Municipalities can incentivize housing development and adding vacant/unused properties via Deed Restrictions, Vacancy taxes/fees, and subsidized infrastructure via water, sewer, and electrical.
Deed Restrictions: These are legal clauses attached to the deed of a property. They can govern use and what can be built. Cities can pay property owners to deed restrict their houses to be for full time residents only, not to be used as vacation properties or second homes.
Vacancy Taxes: Municipalities can levy property taxes on secondary properties (non-homestead) and/or tax based on best use (most states) Either way these taxes can incentivize those that hold vacant/improperly used land/buildings to turn into homes or sell to someone who will.
Vacancy Fees: Some states dont allow those kinds of above taxes to be levied but dont fret there are loopholes! Via public utilities cities can charge fees to cover costs of infrastructure and move that burden on to those not paying into the system. The same incentive as above.
Subsidized Infrastructure: Cities can subsidize new or re-developments buy offering free hookups to water/sewer, cost sharing agreements for pavement, and major electrical. In return for deed restrictions for primary resident homeowners/renters.
Municipalities have the power of the carrot and stick and should not shy away from making deals with serious, ambitious developers that can make positive impacts. Many in public govt are unaware of these solutions. Share these with them!
Housing can be increased by infilling empty/abandoned lots that dot the cityscape, allowing accessory dwelling units (ADUs), more multi-family housing like multiplexes or renovating large homes into apartments.
Infilling: You have probably noticed empty/abandoned lots in the middle of neighborhoods. By using the incentives in yesterday’s thread, a city can get more housing while helping neighborhoods become whole once again. Wins all around.
ADUs aka the mother-in-law suite. These are often small, 1bd1ba, living spaces put on top of garages or attached to the back of an existing house. These are great for young professionals or for a retired homeowner to move into while renting out the main house.
Multiplexes/Apt Conversion: Multiplex properties are versatile in that their footprints are not that much larger than a traditional home, but allow for double, triple, even quadruple the amount of families while still retaining charm and not living the pod life.
Converting large older buildings that are no longer occupied by wealthy mercantile families gives many young professionals the opportunity to live in real neighborhoods while keeping beautiful buildings of the past in use and maintained.
Both the multiplexes and apt conversion can easily come about by rezoning appropriate areas of the city as “multifamily,” with as few or as many caveats as the citizens please.
So far I’ve talked about different policy changes communities can make to encourage more economical housing. Now Ill discuss cheaper ways to build housing developments. Remember though that to be successful with major projects you need a serious developer.

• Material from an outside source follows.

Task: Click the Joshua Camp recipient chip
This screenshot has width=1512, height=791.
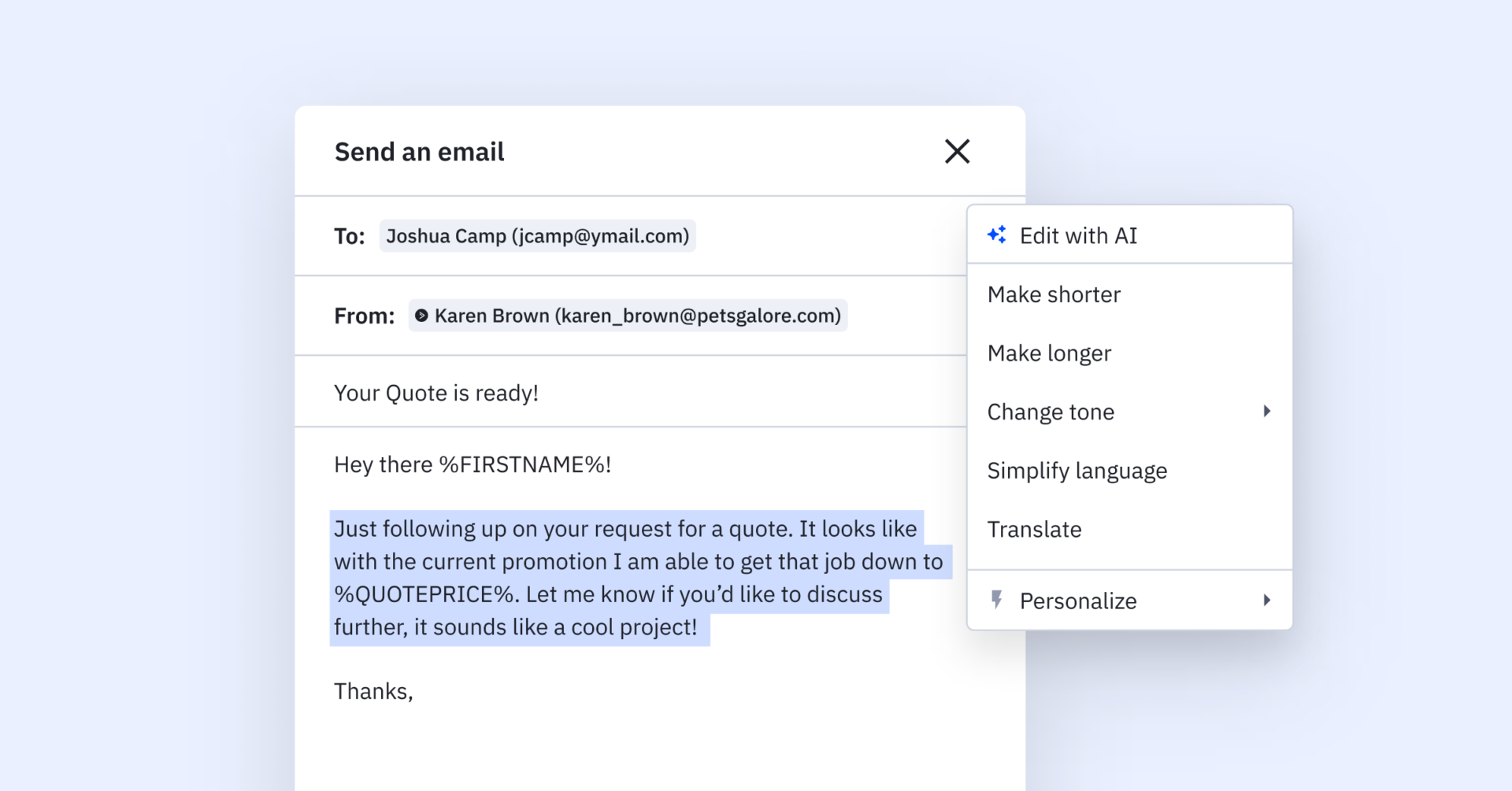Action: pos(537,236)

The first is traditional and inexpensive single family units: trailers! These have come a long way and can be built well enough to last as long as stick built homes and retain value. They also look quite aesthetically pleasing when desired. Perfect first home.
Modular homes are quite similar in that they are prebuilt in factories (reducing waste, saving $), but assembled to be as big or small as one orders at the job site. They are virtually indistinguishable from normie homes and are quick+clean to assemble.
3D printed homes are starting to be built and the first sold this year. There are massive savings in time, labor and materials. Austin has already greenlit a 3D printed community to address their housing shortage. This could be a game changer.
It's very important to remember that there is strength in numbers, particularly economies of scale. The bigger the development, the cheaper it will be per unit. Imagination is paramount in tackling housing regardless if you build traditionally or use new tech.